Matrimonio e amministrazione di sostegno Il matrimonio con la badante può essere impugnato

Il caso di specie sul matrimonio con la badante

Tizio, ultraottantenne e invalido al 100%, contrae matrimonio con la badante, di quarant’anni più giovane.

Successivamente, si rende necessario disporre, nei suoi confronti, l’amministrazione di sostegno.

I figli di Tizio constatano la dilapidazione del suo patrimonio.

Così chiedono l’annullamento del matrimonio con la badante, per incapacità.

I giudizi di merito

Il tribunale respinge la domanda.

Al contrario, la Corte di appello dichiara invalido il matrimonio con la badante.

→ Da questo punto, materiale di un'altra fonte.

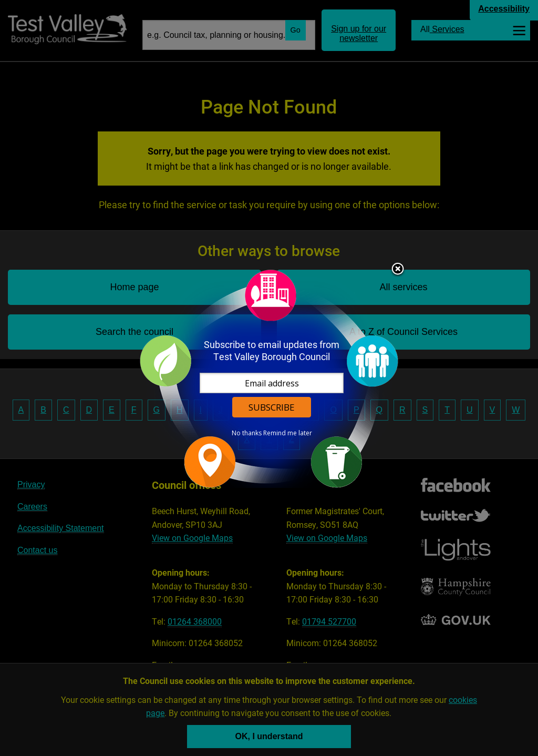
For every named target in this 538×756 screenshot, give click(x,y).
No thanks (246, 433)
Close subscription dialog (398, 270)
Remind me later (287, 433)
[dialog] (269, 378)
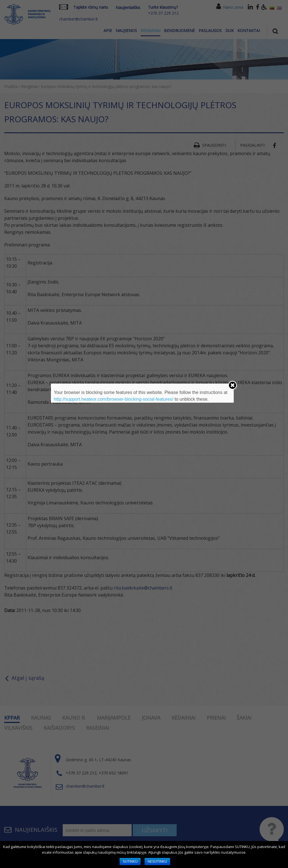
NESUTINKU (157, 862)
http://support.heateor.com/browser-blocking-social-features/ (113, 399)
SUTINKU (130, 862)
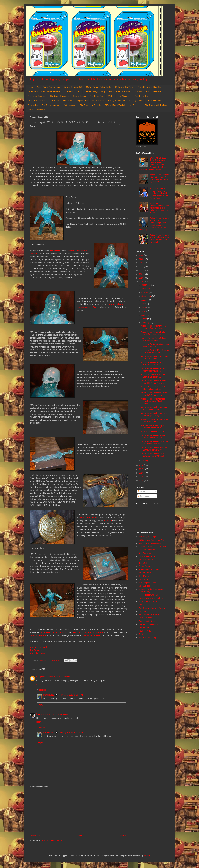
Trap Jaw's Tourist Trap (62, 100)
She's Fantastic (145, 618)
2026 (141, 255)
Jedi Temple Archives (147, 583)
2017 (141, 469)
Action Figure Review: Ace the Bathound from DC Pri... (154, 448)
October (145, 292)
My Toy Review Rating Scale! (98, 87)
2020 (141, 278)
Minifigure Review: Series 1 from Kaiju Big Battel (155, 345)
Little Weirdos (144, 586)
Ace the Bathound (87, 517)
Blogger (147, 855)
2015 (141, 476)
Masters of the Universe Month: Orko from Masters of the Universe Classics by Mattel (159, 208)
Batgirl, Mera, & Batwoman (150, 543)
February (145, 322)
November (146, 289)
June (144, 307)
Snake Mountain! (141, 91)
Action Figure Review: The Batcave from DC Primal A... (154, 455)
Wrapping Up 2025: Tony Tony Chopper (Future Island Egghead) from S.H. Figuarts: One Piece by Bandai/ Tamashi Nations (153, 163)
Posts (141, 491)
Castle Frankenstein (36, 110)
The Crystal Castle (142, 96)
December (146, 285)
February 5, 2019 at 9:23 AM (58, 677)
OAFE (141, 604)
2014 (141, 480)
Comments (144, 496)
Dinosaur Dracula (146, 560)
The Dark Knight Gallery (95, 91)
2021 (141, 274)
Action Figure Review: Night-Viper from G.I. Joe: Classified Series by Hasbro (159, 178)
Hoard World (144, 576)
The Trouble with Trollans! (156, 105)
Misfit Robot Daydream (148, 595)
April (143, 315)
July (143, 304)
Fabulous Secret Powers (119, 91)
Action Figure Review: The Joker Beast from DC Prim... (155, 442)
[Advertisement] (79, 811)
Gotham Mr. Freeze (91, 635)
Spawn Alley (33, 105)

La questione approda quindi in Cassazione, che ribalta la decisione dei giudici di secondo grado.

Le norme di riferimento

Le norme che vengono in rilievo sono le seguenti.
L’art. 85 cod. civ. 1° comma, c.c. prevede che

non può contrarre matrimonio l’interdetto per infermità di mente

L’art. 119 cod. civ. dispone che

il matrimonio di chi è stato interdetto per infermità di mente può essere impugnato se l’interdizione risulta pronunziata posteriormente ma l’infermità esisteva al tempo del matrimonio

Secondo l‘art. 120 cod. civ.

il matrimonio può essere impugnato da quello dei coniugi che provi di essere stato incapace di intendere o di volere al momento della celebrazione del matrimonio.

Cenni sull’istituto

L’amministrazione di sostegno offre a chi si trovi nell’impossibilità, anche parziale, di provvedere ai propri interessi uno strumento di assistenza.

Si tratta di uno strumento duttile, in grado di adeguarsi alle esigenze del beneficiario.

Il supporto offerto a quest’ultimo deve sacrificare nella minor misura possibile la sua capacità di agire.

L’ampiezza dei poteri conferiti al giudice gli consente di individuare gli atti che il beneficiario può compiere.

Perciò il giudice deve previamente valutare in concreto le condizioni psico-fisiche dell’interessato.

Ne deriva che il giudice tutelare può imporre una limitazione della capacità di contrarre matrimonio.

Differenze rispetto all’interdizione

La finalità dell’amministrazione di sostegno è differente rispetto a quella dell’interdizione.

Le limitazioni generalizzate previste per l’interdizione non possono trovare applicazione nell’amministrazione di sostegno.

L’art. 411 c.c. consente comunque al giudice tutelare di disporre l’estensione di talune limitazioni previste per l’interdetto.

Vi sono tuttavia disposizioni dettate per l’interdetto che sono inapplicabili al beneficiario dell’amministrazione di sostegno.

Si pensi all’art. 119 c.c., che consente ai parenti dell’interdetto di impugnare il matrimonio da questi contratto.

Annullamento del matrimonio del beneficiario

Quando il giudice ritiene il beneficiario incapace di contrarre matrimonio, dispone il relativo divieto con il decreto.

Se la prescrizione viene disattesa, si può proporre impugnazione.

Ad esempio, si può così invalidare il matrimonio con la badante.

Nel caso in cui, invece, il decreto nulla disponga al riguardo – come nel caso che occupa – il matrimonio con la badante non può essere impugnato.

L’art. 119 c.c., che permette  l’impugnazione ai terzi, è infatti dettato con riguardo all’interdetto.

La norma tutela un interesse pubblicistico. Infatti, è prevista la legittimazione del pubblico ministero.

La disposizione non opera però nei confronti al beneficiario dell’amministrazione di sostegno.

Il principio espresso da Cassazione 11 maggio 2017 n. 11536

Il ragionamento della Cassazione è stato il seguente.

Il matrimonio del beneficiario di amministrazione di sostegno è valido se non è vietato dal decreto.

In caso di incapacità naturale del soggetto, questi può invalidare il matrimonio con la badante ex art. 120 cod. civ.

I parenti, così come tutti i terzi, non possono impugnare il matrimonio con la badante ai sensi dell’art. 119 cod. civ.